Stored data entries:
########

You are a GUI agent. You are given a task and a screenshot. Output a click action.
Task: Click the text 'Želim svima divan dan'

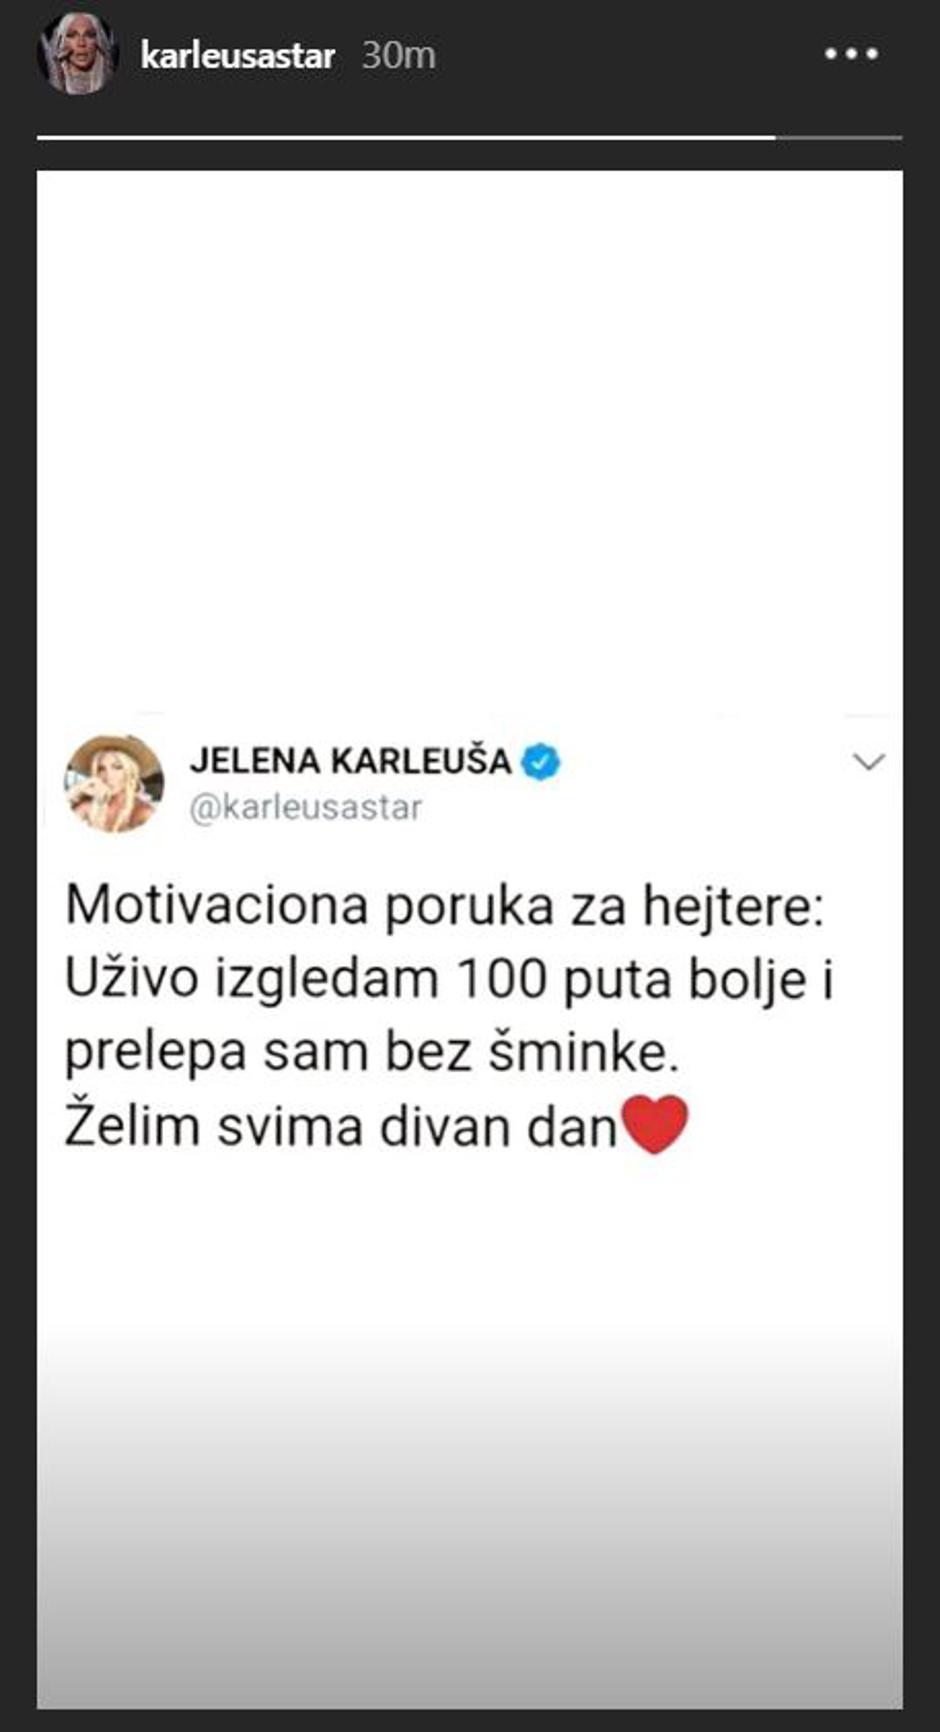coord(341,1126)
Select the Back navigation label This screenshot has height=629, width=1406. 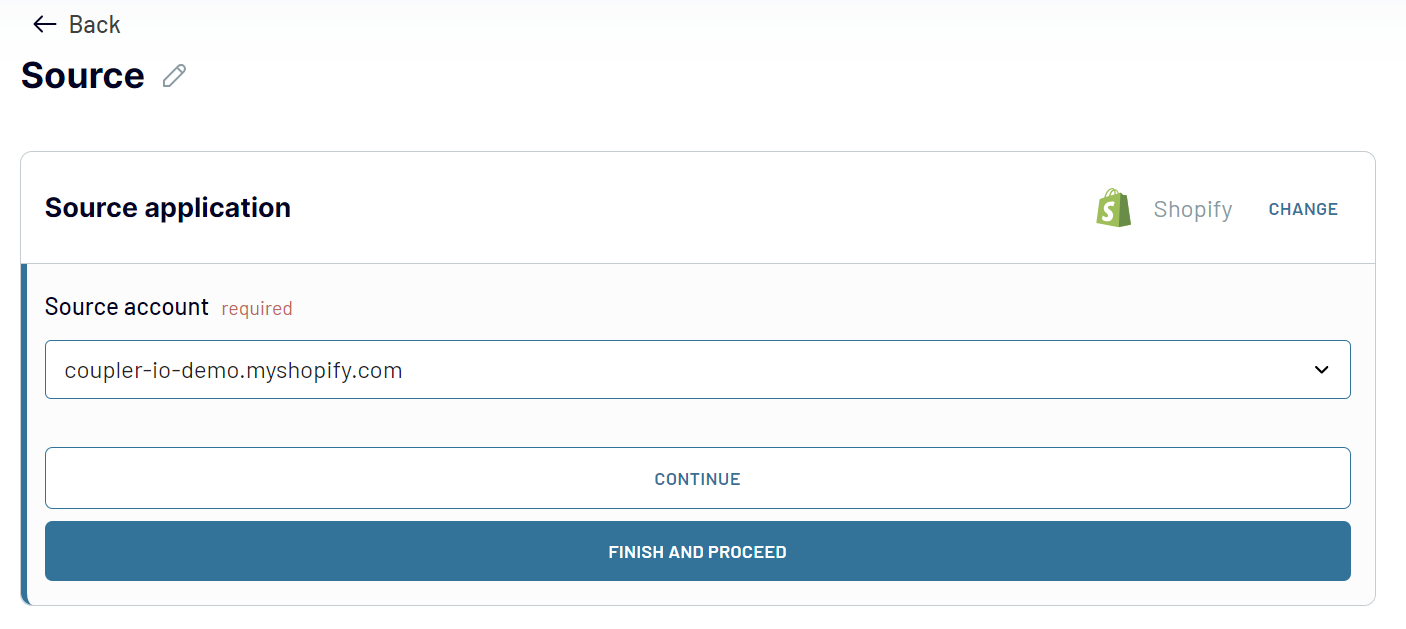[x=95, y=24]
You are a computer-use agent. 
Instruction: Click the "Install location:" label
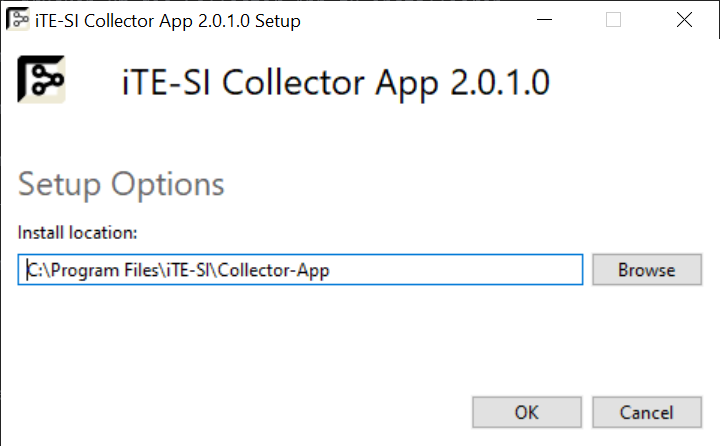pos(77,232)
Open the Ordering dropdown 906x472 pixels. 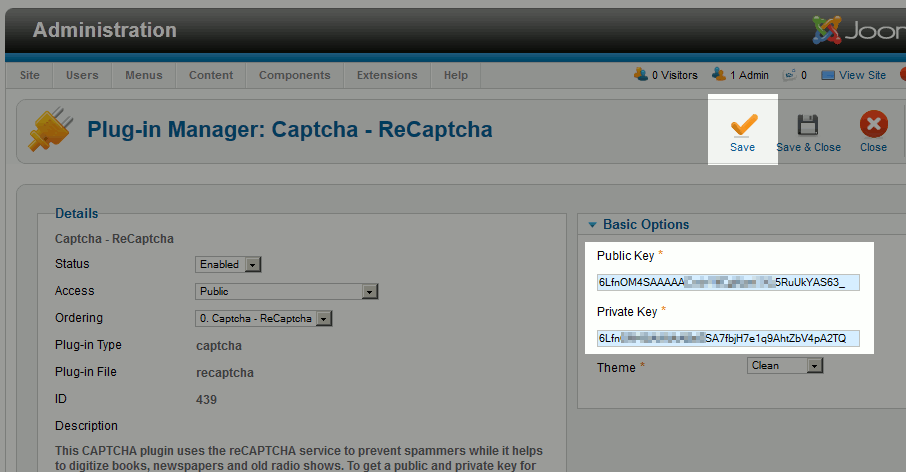click(263, 319)
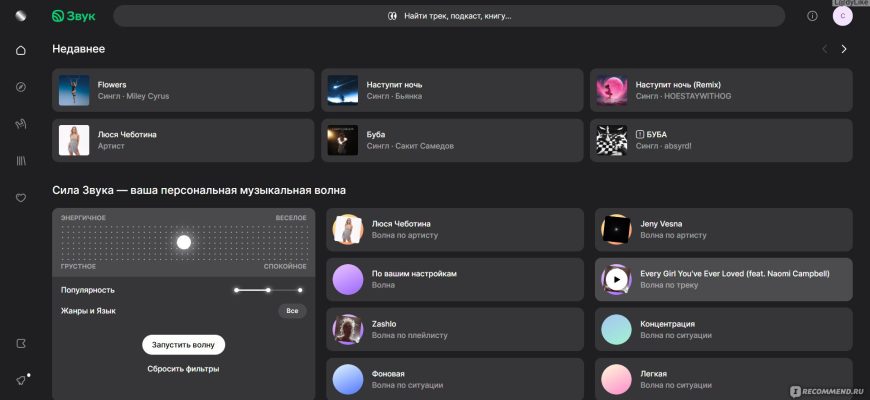
Task: Click the info icon near profile avatar
Action: pyautogui.click(x=812, y=16)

########

Description of the task:
Within the records above, work out on how many lines the string "agent" appears, and give only that number.

Solution to this problem:
2